WORK ORDER =
Quote the passage on taxing intellectual property word for word, starting at the words "When that IP" and ending after "are also separated.".

EXCERPT TO READ =

· · ·

The first thing to say is that Andrew very clearly did not follow the argument very well. I know I was writing whilst listening to a session at the OECD, but he seems to think a headline is the same as an argument and that's not the case. I did not say there was no such thing as IP. Nor did I say that IP should not be taxed if charged for by third parties. What I did say, in summary, was:

When that IP is transferred to an asset owning enterprise ownership and use of the IP is separated, and when the asset owning company is located in a low tax state, which is now commonplace within many multinational corporations, the tax treatment of the IP owner and the company within a group that actually exploits that IP and makes the value that results from that use are also separated.

I thought it pretty obvious that the argument I made did, therefore relate to multinational corporations, but some seem to have missed that point, as Andrew did, at least in part. Instead he posed this question:

To take an example of a UK company that creates a successful brand identity (which I think you accept is IP), and then sets up a French subsidiary to use that brand in France, would you argue that for tax purposes the UK should not recognise any form of income relating to the French use of the IP? That is, all profits made by the French company should be taxed only in France, with any royalties paid to the UK for the use of the IP being ignored in both France (hence not deductible) and the UK (not taxable)?

That would seem to be ignoring a significant commercial issue. You may consider your own blog to be worthless (if you excuse the phrasing!), but many people consider other forms of IP to be worth paying considerable sums for, to third parties as well as related ones.

The upshot would be, for example, that subsidiaries using group branding would be taxed more harshly than third-party franchisees using the same branding. And in the example above, the UK parent would have expended considerable tax-deductible costs to generate non-taxable royalty income, which again would seem odd.

· · ·

GIVEN ENTRIES =
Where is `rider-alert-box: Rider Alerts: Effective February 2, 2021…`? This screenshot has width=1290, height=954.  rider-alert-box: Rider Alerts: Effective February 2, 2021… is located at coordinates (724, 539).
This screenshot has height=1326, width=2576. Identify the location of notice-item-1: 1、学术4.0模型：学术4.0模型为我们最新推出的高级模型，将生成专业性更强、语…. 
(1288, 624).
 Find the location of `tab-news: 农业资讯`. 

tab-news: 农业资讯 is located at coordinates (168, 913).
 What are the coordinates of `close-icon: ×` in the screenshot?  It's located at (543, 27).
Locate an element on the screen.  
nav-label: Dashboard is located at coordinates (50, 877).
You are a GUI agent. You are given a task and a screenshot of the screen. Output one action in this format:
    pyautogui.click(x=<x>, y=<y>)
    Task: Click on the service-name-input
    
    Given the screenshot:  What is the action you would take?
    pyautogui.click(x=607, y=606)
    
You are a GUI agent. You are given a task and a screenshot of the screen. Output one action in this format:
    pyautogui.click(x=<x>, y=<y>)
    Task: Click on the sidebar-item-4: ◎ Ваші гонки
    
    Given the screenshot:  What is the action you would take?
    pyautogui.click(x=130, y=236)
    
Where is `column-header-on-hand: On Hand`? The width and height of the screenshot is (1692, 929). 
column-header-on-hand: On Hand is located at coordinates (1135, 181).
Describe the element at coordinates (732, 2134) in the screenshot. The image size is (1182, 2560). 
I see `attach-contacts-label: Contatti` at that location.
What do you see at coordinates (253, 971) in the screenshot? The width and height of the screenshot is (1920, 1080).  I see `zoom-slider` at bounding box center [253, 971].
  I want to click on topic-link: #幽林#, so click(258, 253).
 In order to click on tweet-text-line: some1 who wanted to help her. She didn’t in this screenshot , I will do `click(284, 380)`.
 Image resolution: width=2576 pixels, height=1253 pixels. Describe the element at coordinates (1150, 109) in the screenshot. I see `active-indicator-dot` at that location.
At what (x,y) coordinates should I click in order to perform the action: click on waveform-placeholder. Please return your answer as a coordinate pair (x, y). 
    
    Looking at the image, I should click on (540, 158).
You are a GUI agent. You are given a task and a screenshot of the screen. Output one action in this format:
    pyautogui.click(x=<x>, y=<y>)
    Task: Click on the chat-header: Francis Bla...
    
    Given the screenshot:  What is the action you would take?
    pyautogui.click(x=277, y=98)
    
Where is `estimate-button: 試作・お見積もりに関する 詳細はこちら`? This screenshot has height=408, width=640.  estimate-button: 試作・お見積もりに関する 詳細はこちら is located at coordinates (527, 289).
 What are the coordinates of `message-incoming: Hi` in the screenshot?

· · ·

RESPONSE BOX =
When that IP is transferred to an asset owning enterprise ownership and use of the IP is separated, and when the asset owning company is located in a low tax state, which is now commonplace within many multinational corporations, the tax treatment of the IP owner and the company within a group that actually exploits that IP and makes the value that results from that use are also separated.